Después de que le cayeran encima los abogados, a la Infanta Cristina le caen encima los moralistas, que rastrean su declaración judicial como si fuera la de Imperio Argentina (“Morena Clara”) en busca de pecados (“España es un país levítico”, me dijo una vez el exjuez Lerga) mientras elevan al juez Castro por su ironía (¡ah, el desquite de tanto tabú!) y campechanía (¡la alegre llaneza de Campeche!).
–¡Qué vergüenza, no saberse el IRPF! –bracean en los papeles.
Esto de confundir la moral y la política es muy propio del humanismo español, tiene dicho mi ensayista, e ignorarlo todo del IRPF debe de ser cosa de la Complutense: yo pasé por allí (como la Infanta, ella con Simancas) y, por no saber nada de números, me dejo mis dineros en una asesoría que me lo resuelva, aunque al no ser Infanta puedo eludir el bocado de los moralistas, gentes que en los restaurantes devoran hasta las facturas.
–¡Y la factura me la llevo! –exclaman mientras te recogen el dinero–. Para desgravar.
Yo he conocido a moralistas en el festival de cine de Venecia que vendimiaban tiques de terraza en la plaza de San Marcos, y así se hacían, de paso, con el precio de un capuchino, cosa que ignoran los presidentes y las infantas, para gran disgusto del pueblo.
Zapatero convirtió en héroe popular a un maestro navarro que vendía pisos y a cuya pregunta “¿Cuánto vale un café?” contestó: “Ochenta céntimos”.
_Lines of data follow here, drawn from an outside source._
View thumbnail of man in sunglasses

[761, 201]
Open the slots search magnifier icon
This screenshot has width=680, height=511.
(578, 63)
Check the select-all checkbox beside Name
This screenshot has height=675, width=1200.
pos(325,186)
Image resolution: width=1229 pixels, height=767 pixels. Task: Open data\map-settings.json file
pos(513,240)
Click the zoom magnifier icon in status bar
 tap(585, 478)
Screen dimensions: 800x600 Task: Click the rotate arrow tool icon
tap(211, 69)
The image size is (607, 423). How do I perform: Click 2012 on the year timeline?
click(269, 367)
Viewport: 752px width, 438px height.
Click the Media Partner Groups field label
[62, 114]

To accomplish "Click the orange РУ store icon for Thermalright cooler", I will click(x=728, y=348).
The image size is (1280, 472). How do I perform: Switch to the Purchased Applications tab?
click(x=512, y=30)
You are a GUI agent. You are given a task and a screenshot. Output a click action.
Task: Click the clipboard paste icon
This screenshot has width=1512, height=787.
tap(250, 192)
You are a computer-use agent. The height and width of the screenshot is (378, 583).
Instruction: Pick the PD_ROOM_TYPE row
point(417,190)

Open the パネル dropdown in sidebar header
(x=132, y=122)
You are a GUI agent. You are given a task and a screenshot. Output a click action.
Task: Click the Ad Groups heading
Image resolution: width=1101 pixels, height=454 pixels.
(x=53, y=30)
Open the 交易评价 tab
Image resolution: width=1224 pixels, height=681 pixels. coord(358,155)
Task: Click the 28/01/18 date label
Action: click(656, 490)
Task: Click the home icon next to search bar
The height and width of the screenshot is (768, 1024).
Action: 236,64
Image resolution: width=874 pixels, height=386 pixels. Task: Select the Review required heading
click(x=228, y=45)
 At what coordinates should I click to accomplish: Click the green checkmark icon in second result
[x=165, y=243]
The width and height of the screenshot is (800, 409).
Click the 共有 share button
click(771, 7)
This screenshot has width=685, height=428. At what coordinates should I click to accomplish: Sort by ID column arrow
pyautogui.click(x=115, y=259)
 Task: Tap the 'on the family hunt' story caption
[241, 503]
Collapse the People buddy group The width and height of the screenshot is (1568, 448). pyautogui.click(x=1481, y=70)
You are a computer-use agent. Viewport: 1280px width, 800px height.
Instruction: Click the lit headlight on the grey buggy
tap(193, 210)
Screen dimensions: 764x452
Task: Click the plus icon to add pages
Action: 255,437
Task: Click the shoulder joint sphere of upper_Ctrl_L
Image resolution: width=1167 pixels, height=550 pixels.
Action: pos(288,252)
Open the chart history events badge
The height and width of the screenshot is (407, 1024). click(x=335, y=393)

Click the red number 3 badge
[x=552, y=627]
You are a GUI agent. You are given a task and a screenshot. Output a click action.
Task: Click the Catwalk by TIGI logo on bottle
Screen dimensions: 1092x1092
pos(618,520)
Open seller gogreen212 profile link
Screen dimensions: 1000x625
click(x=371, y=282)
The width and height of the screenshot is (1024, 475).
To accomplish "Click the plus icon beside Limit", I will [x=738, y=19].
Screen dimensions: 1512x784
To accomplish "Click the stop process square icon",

El vendedor de pisos había estado a la altura de Françoise Giroud, la fundadora de “L’Express” que en 1980, en esa Monarquía disfrazada de paisano que es Francia, decidió las elecciones Giscard-Mitterrand cuando preguntó al estirado presidente cuánto valía un billete de Metro.
¿Infanta de España y no se sabe el IRPF?
Bien movido, esto te trae otra Madame Roland, otro Ortega, otro Marañón, otro Ayala y, con buen pulmón, hasta puede que otro Unamuno. Todo es pegar voces.